Regulation of Transportation and ''Through'' Shipments.—When passing upon the constitutionality of legislation regulating the carriage of liquor interstate, a majority of the Justices seemed disposed to by-pass the Twenty-first Amendment and to resolve the issue exclusively in terms of the commerce clause and state power. This trend toward devaluation of the Twenty-first Amendment was set in motion by Ziffrin, Inc. v. Reeves15 wherein a Kentucky statute, forbidding the transportation of intoxicating liquors by carriers other than licensed common carriers, was enforced as to an Indiana corporation, engaged in delivering liquor obtained from Kentucky distillers to consignees in Illinois but licensed only as a contract carrier under the Federal Motor Carriers Act. After acknowledging that ''the Twenty-first Amendment sanctions the right of a State to legislate concerning intoxicating liquors brought from without, unfettered by the Commerce Clause,''16 the Court then proceeded to found its ruling largely upon decisions antedating the Amendment which sustained similar state regulations as a legitimate exercise of the police power not unduly burdening interstate commerce. In the light of the contemporaneous cases enumerated in the preceding topic construing the Twenty-first Amendment as according a plenary power to the States, such extended emphasis on the police power and the commerce clause would seem to have been unnecessary. Thereafter, a total eclipse of the Twenty-first Amendment was recorded in Duckworth v. Arkansas17 and Carter v. Virginia,18 wherein, without even considering that Amendment, a majority of the Court upheld, as not contravening the commerce clause, statutes regulating the transport through the State of liquor cargoes originating and ending outside the regulating State's boundaries.19
15 308 U.S. 132 (1939).
16 308 U.S. at 138.
17 314 U.S. 390 (1941).
18 321 U.S. 131 (1944). See also Cartlidge v. Raincey, 168 F.2d 841 (5th Cir. 1948), cert. denied, 335 U.S. 885 (1948).
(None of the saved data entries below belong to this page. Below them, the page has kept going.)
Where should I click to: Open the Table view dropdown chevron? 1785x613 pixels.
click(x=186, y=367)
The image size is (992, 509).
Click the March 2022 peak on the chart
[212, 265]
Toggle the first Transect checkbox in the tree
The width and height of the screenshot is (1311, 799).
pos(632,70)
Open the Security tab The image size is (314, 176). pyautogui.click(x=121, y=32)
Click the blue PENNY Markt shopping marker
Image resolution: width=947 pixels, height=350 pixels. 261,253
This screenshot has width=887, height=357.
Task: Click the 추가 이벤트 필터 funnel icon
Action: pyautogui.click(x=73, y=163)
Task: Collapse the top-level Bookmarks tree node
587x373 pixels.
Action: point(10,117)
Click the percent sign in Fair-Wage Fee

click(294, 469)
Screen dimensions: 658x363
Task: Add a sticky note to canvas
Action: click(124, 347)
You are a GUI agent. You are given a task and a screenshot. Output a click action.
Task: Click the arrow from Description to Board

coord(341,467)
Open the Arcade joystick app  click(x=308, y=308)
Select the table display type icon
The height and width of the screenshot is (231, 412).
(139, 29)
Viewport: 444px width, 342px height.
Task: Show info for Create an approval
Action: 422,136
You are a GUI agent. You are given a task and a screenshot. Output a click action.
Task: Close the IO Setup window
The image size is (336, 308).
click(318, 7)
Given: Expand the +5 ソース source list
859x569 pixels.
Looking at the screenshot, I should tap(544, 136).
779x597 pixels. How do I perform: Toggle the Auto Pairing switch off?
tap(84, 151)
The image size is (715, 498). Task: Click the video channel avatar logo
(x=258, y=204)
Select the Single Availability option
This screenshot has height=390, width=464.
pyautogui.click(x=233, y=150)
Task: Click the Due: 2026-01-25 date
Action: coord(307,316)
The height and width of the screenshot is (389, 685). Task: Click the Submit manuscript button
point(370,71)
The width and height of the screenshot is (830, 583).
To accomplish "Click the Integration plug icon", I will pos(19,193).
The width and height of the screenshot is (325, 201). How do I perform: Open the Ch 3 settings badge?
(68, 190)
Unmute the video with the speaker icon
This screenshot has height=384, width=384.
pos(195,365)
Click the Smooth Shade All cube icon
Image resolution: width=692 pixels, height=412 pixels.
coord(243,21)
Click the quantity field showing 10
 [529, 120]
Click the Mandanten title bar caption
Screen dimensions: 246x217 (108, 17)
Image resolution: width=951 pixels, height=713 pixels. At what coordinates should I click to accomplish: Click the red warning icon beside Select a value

19 Arkansas required a permit for the transportation of liquor across its territory, but granted the same upon application and payment of a nominal fee. Virginia required carriers engaged in similar through-shipments to use the most direct route, carry a bill of lading describing that route, and post a $1000 bond conditioned on lawful transportation; and also stipulated that the true consignee be named in the bill of lading and be one having the legal right to receive the shipment at destination.